Customize the MFA Retry Limit
The MFA retry limit determines how many attempts users have to enter the correct passcode for their multi-factor authentication method before being locked out. This setting helps balance security with user experience by preventing brute force attacks while allowing reasonable attempts for legitimate users.
ℹ️Default Retry Limit
By default, users have three attempts to enter the correct passcode. This setting can be adjusted based on your organization's security requirements.
Configure the Retry Limit
- Navigate to Infrastructure Admin > EmpowerID Servers and Settings
- Search for "MFA" to find the relevant settings
- Edit the following settings as needed:
- MFAMaxRetries – Set the maximum number of attempts allowed
- MFALockoutMinutes – Set how long users are locked out after exceeding the retry limit
⚠️Security vs.
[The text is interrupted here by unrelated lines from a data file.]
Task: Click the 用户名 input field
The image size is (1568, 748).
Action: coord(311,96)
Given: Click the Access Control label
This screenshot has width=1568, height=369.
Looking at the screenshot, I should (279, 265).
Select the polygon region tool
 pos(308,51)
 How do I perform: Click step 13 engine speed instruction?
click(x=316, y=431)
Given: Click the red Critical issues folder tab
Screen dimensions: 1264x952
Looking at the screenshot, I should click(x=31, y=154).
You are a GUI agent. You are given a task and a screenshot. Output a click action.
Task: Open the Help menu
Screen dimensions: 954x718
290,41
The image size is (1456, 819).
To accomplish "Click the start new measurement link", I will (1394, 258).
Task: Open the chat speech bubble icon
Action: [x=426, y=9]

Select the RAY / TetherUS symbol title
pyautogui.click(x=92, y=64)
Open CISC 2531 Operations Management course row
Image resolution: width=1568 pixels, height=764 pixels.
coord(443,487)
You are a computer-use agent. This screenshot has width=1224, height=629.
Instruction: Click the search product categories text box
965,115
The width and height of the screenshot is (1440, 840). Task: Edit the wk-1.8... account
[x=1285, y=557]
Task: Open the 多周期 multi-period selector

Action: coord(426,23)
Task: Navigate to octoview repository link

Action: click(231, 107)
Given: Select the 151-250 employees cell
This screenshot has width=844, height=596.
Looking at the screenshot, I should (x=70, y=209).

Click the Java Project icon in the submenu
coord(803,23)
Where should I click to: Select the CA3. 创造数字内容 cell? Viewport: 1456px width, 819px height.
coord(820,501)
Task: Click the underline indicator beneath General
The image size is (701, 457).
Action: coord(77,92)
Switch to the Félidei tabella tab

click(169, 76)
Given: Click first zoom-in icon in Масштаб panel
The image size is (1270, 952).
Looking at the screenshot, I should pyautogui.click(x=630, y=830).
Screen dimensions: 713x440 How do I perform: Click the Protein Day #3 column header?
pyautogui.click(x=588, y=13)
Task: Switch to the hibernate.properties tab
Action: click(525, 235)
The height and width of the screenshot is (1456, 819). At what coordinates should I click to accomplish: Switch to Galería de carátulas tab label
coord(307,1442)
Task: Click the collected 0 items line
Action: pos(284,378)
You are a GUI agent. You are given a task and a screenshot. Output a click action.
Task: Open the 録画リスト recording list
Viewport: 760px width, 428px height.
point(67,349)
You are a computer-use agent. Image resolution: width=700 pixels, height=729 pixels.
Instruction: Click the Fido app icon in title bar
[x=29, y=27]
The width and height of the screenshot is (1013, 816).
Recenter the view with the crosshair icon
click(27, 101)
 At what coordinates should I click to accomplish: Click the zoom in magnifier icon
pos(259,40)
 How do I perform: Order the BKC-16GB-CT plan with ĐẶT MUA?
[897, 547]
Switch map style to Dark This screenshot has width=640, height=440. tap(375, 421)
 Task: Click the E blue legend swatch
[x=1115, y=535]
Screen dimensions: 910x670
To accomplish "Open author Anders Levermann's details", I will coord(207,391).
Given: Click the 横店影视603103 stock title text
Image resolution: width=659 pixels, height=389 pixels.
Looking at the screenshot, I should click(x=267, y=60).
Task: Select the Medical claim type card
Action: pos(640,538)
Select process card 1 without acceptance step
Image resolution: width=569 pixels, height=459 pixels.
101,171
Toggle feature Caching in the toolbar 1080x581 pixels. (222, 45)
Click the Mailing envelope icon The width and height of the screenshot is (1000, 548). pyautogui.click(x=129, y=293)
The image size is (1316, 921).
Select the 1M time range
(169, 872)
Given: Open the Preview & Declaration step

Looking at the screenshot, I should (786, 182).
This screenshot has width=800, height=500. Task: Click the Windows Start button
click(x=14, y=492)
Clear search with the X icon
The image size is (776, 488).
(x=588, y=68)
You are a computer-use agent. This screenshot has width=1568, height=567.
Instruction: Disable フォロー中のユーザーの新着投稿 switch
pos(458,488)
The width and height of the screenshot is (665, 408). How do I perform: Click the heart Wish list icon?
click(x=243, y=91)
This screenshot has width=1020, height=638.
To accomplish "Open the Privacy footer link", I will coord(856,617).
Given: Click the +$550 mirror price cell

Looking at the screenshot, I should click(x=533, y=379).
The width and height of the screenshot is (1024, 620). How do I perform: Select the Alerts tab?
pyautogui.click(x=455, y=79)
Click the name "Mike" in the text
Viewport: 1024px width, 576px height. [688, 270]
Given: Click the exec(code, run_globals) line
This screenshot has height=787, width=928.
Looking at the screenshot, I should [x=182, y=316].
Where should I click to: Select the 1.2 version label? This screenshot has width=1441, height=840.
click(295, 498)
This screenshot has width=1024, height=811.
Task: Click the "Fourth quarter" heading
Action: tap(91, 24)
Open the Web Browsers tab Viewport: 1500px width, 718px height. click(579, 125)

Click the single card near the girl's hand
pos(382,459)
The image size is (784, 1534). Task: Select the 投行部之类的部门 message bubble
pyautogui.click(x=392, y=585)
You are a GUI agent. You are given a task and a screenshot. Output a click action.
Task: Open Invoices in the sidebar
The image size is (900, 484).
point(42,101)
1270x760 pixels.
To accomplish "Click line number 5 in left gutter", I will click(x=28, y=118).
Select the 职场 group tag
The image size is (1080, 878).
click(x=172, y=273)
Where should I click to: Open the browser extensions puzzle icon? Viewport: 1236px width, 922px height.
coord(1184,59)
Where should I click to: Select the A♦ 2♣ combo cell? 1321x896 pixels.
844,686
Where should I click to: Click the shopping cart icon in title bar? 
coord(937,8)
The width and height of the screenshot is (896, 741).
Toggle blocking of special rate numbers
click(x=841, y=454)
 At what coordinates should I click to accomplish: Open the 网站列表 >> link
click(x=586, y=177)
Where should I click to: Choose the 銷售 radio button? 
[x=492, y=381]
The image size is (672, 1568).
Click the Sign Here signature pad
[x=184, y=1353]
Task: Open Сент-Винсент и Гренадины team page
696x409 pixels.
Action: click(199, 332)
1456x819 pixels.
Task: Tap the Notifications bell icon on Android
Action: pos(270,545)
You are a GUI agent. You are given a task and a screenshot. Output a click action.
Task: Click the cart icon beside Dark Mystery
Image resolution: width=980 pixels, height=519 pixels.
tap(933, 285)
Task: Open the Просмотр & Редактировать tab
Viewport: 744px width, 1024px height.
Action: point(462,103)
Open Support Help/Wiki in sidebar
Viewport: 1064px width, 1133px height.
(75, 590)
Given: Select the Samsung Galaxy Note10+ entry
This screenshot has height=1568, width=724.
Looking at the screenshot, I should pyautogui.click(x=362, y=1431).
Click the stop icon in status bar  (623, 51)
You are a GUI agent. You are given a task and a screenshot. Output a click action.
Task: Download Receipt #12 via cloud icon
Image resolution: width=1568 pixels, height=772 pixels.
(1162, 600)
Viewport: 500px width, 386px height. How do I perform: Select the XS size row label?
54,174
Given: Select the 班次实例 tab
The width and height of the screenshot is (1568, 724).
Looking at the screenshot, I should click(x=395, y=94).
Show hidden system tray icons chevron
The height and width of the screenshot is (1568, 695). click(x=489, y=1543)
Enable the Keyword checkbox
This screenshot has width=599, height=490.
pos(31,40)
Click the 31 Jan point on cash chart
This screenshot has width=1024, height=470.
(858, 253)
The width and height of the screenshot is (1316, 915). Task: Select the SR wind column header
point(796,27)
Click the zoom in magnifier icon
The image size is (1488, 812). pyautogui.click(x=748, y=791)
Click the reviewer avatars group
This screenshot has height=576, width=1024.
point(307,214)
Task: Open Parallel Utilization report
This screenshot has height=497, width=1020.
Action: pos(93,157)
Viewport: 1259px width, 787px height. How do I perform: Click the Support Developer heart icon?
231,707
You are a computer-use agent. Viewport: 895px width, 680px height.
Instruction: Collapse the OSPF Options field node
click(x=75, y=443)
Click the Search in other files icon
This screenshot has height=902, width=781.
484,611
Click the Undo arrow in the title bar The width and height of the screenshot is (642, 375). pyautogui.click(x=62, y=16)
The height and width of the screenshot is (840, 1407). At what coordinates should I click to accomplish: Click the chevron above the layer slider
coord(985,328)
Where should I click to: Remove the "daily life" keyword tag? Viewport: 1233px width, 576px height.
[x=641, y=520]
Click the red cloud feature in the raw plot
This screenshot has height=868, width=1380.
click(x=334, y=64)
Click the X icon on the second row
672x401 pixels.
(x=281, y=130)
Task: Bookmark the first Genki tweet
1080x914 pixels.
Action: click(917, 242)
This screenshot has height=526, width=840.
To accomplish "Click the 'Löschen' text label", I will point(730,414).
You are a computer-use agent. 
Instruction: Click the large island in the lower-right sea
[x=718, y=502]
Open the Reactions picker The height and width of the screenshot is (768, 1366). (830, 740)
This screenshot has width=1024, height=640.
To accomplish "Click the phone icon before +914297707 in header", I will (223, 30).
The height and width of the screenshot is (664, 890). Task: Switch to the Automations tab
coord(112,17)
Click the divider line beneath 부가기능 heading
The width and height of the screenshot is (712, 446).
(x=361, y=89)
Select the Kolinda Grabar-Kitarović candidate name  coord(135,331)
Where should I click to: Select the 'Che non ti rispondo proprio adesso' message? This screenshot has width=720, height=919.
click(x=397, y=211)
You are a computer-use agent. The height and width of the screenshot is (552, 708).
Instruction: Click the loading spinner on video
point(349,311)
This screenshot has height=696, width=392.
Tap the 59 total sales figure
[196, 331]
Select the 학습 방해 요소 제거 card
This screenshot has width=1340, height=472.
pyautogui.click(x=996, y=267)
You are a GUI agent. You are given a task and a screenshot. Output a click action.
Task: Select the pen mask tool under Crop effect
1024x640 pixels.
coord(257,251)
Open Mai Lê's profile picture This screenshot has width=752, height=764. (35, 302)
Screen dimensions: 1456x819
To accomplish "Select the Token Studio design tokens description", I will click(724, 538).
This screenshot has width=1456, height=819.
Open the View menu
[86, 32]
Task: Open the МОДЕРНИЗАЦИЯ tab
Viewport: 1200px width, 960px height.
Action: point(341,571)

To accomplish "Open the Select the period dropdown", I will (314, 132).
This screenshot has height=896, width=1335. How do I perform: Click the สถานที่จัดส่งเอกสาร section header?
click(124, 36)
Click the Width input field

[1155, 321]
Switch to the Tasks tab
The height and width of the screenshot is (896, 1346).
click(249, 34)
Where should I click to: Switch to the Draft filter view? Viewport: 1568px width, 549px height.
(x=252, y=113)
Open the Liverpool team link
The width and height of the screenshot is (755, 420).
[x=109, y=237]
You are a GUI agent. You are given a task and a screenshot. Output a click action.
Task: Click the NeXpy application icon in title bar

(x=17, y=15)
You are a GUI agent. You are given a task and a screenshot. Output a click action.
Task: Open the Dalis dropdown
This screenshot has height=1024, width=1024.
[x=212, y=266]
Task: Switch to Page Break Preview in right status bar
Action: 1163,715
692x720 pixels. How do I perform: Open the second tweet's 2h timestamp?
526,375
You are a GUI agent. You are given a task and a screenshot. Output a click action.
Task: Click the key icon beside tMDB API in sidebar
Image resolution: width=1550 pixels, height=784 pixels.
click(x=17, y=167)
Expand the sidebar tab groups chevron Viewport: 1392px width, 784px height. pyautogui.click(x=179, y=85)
Usability
Setting the retry limit too high may compromise security, while setting it too low may frustrate legitimate users.
Best Practices
- Balance Security and Usability – Consider your organization's security requirements and user experience needs
- Monitor Usage – Regularly review failed attempts to identify potential security issues
- Communicate Policy – Clearly inform users about the retry limit and lockout policy
- Provide Support – Ensure users know how to get help if they're locked out
💡Progressive Delay
Consider implementing a progressive delay between retry attempts to further enhance security while maintaining usability.